The tasks:
1 – From the piece on single-tasking, copy the words from "The pleasure of single-tasking" up to and including "this means stress.".
2 – For each statement below, say yes or no according to the piece on single-tasking, and quote the words that decide it. (a) The drive went from York to Pembrokeshire. (b) The writer drove a car with a manual gearbox. (c) The writer made no wrong turns on the way.

Text to read:
The pleasure of single-tasking

_Over Christmas, I spent six and a half hours driving from York to
Pembrokeshire, to stay with Clare’s parents. What should have been a
hellish drive was significantly more pleasant than expected. I’m going
to talk about why, and make a wider point about life hacks._

Long-distance driving, especially somewhere you’ve never been before,
can often be nasty. You have to juggle several things at once —
planning the route, controlling the car, talking to your passengers,
etc — and you have time pressure, too. For me, this means stress.

Two things, I think, made the journey much more pleasant;

1. I drove an automatic,
2. I used GPS to navigate.

This offloaded several tasks from my brain; I no longer had to plan a
route; everything was handed to me in simple-to-follow
left/right/straight on choices, and if I made a mistake (which I did a
couple of times) the GPS just routed round it, giving me a new route
which got me there.

Dataset excerpts:
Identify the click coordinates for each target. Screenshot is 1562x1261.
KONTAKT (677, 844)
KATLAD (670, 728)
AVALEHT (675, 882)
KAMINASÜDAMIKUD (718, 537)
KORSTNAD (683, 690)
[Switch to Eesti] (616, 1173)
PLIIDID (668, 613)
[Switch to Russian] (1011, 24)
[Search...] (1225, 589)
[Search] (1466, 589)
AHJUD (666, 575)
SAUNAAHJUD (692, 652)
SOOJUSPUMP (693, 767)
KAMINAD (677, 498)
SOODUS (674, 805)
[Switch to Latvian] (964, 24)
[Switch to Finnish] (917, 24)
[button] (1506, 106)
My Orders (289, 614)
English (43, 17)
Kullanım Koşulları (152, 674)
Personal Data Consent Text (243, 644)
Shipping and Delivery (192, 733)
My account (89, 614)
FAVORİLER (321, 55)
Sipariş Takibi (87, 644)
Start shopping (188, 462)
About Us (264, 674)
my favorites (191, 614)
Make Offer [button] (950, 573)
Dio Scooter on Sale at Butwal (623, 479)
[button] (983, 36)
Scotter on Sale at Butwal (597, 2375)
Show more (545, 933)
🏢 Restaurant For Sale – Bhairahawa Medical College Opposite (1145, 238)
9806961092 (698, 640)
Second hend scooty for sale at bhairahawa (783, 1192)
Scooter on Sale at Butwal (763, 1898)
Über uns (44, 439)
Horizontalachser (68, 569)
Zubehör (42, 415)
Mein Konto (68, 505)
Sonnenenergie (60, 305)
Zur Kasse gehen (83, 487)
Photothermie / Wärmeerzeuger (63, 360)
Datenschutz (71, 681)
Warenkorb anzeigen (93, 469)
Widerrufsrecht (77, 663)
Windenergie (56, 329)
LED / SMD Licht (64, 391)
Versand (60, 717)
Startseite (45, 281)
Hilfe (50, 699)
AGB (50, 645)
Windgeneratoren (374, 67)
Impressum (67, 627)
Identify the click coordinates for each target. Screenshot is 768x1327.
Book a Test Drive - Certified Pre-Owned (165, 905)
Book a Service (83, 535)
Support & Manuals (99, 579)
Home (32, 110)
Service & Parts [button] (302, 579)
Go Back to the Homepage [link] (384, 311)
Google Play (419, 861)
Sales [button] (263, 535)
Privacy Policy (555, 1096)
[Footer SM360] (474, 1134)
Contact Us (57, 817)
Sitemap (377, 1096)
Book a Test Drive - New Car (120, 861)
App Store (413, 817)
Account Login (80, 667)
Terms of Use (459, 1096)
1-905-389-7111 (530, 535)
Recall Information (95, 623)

Answers to the problems:
1 –
The pleasure of single-tasking

_Over Christmas, I spent six and a half hours driving from York to
Pembrokeshire, to stay with Clare’s parents. What should have been a
hellish drive was significantly more pleasant than expected. I’m going
to talk about why, and make a wider point about life hacks._

Long-distance driving, especially somewhere you’ve never been before,
can often be nasty. You have to juggle several things at once —
planning the route, controlling the car, talking to your passengers,
etc — and you have time pressure, too. For me, this means stress.

2 –
(a) Yes: "I spent six and a half hours driving from York to Pembrokeshire"
(b) No: "I drove an automatic"
(c) No: "if I made a mistake (which I did a couple of times)"